Saturday, April 22, 2006

The True Spirit of Religion

The True Spirit of Religion


An overnight business trip to Penang and other tedious work-related matters prevented me from blogging for the past week. But here I am again, churning out more spiritual gobbledegook for all the lost souls out there!

Some religious organizations are already doing preemptive work over the impending release of the Da Vinci Code movie in our local theatres. Personally, I think they should just sit back, relax and enjoy the movie. No one's faith will be undermined by a simple work of fiction. I read the book in a single overnight marathon session, and I thought it was a wonderful piece of entertainment. Even in print it had the exciting pace of a Hollywood thriller.

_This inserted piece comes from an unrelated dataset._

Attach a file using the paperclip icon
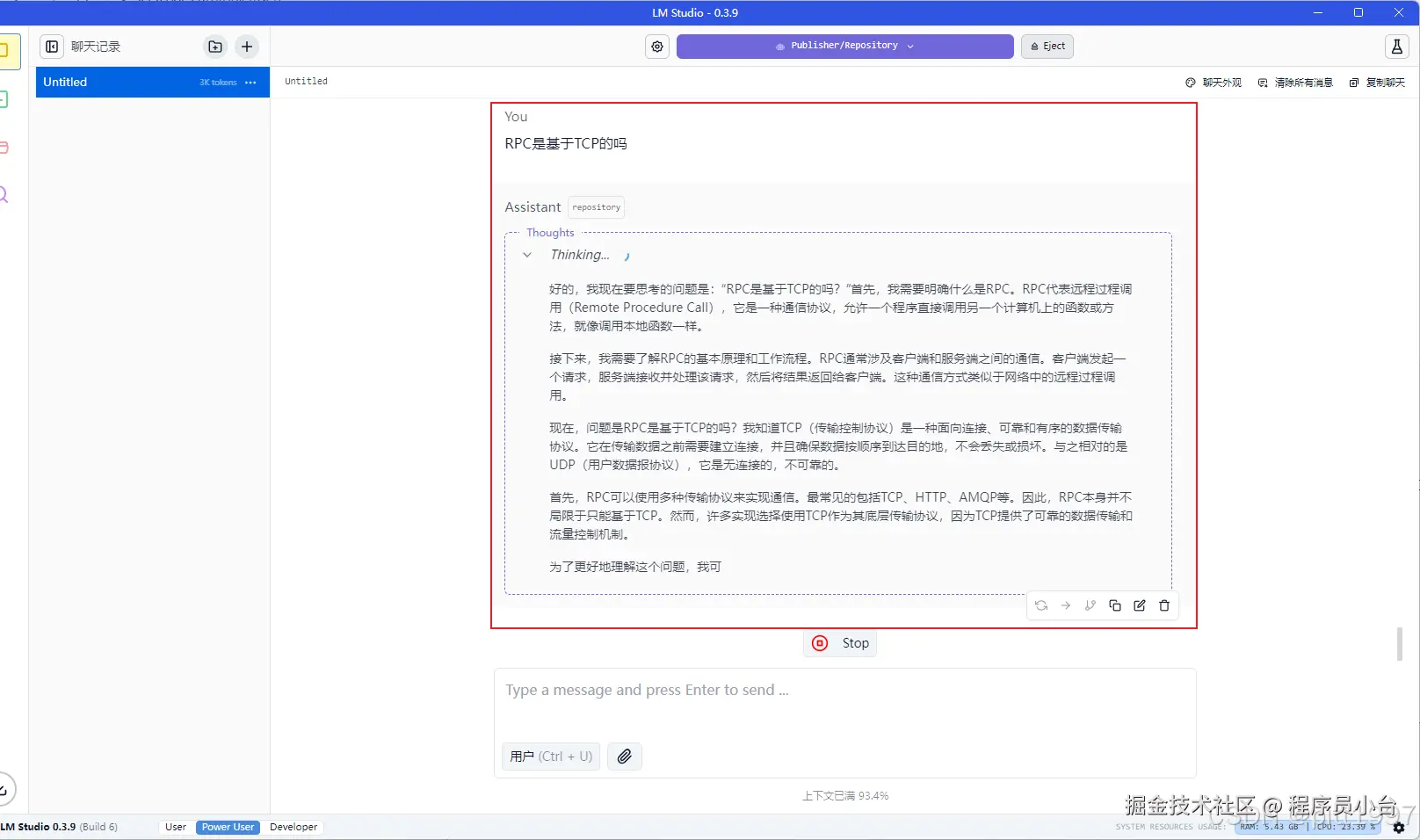The width and height of the screenshot is (1420, 840). pyautogui.click(x=624, y=757)
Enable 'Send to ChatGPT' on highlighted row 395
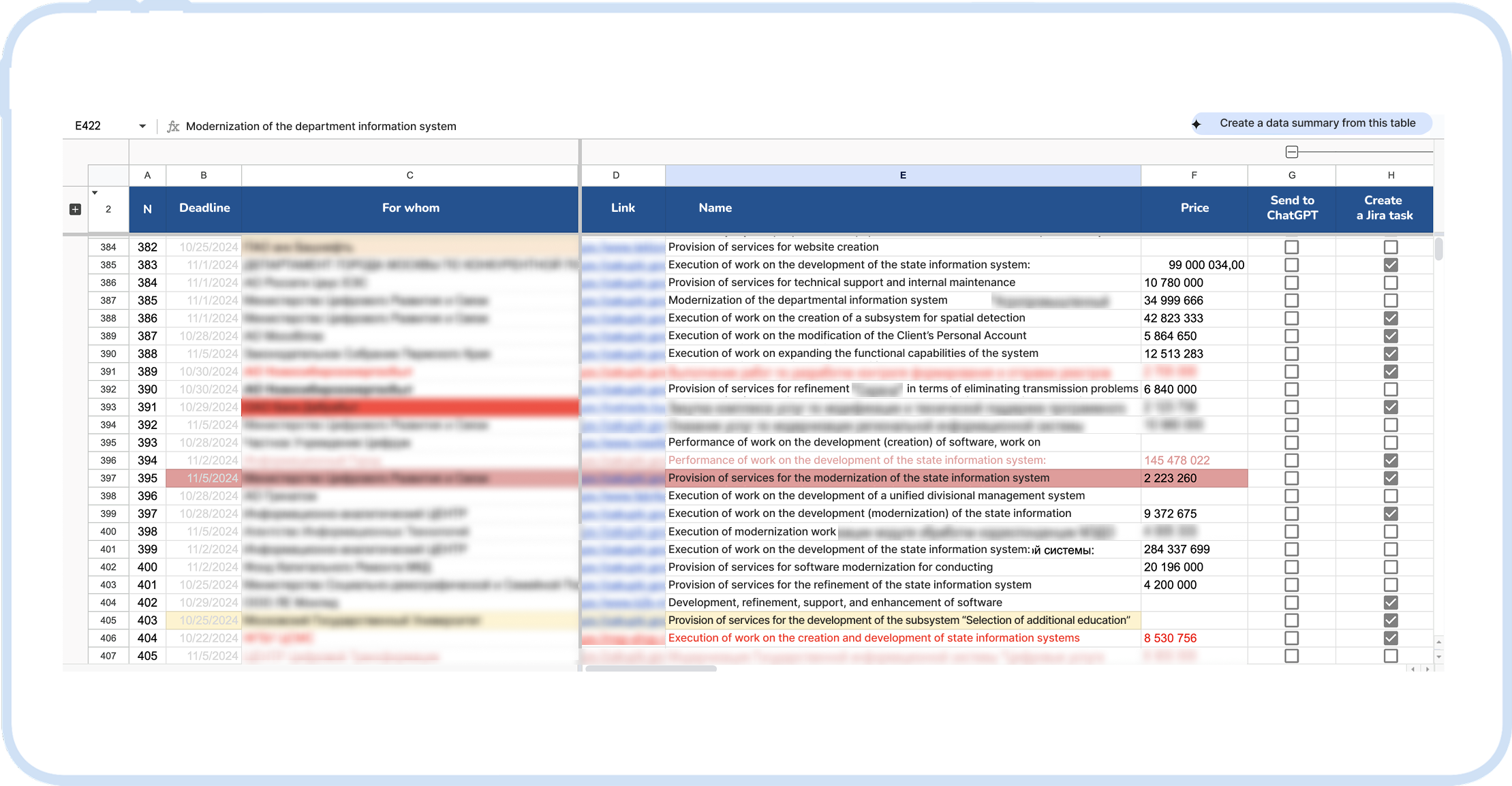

I love movies about religion. My personal favourite is Franco Zeffirelli's Jesus of Nazareth, which I have available on VHS. I was very fond of watching it over and over again but ever since my VCR broke down a few years ago, I've been denied this pleasure. Need to search for the DVD version of the movie and also The Gospel of John, which I haven't seen yet.

Mel Gibson's Passion of the Christ has a bit too much gore for my liking but when I first saw it, I thought it was a good piece of work--great cinematography and soundtrack. A repeat viewing however will be too gut-wrenching for me to sit through.

I'd love to watch more movies on Islam but unfortunately the religion forbids the visual depiction of the Prophet in any form. But I've see one mainstream movie--The Message (also known as Mohammad, Messenger of God) --which was brave enough to tackle the subject. Of course, in the movie, the Prophet himself is never shown on the screen: all the characters conversing with the Prophet Mohammad talks to the camera and we, the audience, gets to see events from his point-of-view.

The Message, directed by Moustapha Akkad, a Syrian-American, traces the birth and rise of Islam and is a very respectful portrayal of the religion and the life of the Prophet Mohammad. Ironically, Moustapha Akkad and his daughter were killed in the 2005 terrorist bombing in Amman.

Martin Scorcese's The Last Temptation of Christ was certainly a lot more controversial than the Da Vinci Code. Willem Dafoe--one of my favourite actors--played a rather unconventional Jesus Christ in the movie: a tormented soul struggling to come to terms with his fate of becoming the sacrificial Lamb of God, one who will have to die on the cross to atone for Man's sin.

There's a sequence in the movie which angered Christians worldwide: a hallucinatory scene where Jesus, whom we see dying slowly on the cross, has visions of himself and Mary Magdalene (played by Barbara Hershey), making love and spending a blissful life together as husband and wife. To many Christians, it was blasphemy of the highest order. But I thought it only made Jesus' ultimate sacrifice even more poignant--he resisted every mortal temptation, and chose to remain steadfast to his divine mission.

We can get very emotional over religion. But I think we must never forget: religion is about the spirit--not rules, rituals, priests, places or the paraphernalia of worship. I suppose I've said enough about this subject in many of my previous postings. So let me end this entry with words from two very wise men: Krishnamurthi and Vivekananda:
Do you know what religion is? It is not in the chant, it is not in the performance of the pooja, or any other ritual ,it is not in the worship of tin gods or stone images, it is not in the temples and churches, it is not in the reading of the Bible or the Gita, it is not in the repeating of sacred names or in the following of some other superstition invented by man.None of this is religion.

- J.Krishnamurthi

No scriptures can make us religious.We may study all the books that are in the world, yet we may not understand a word of religion or God.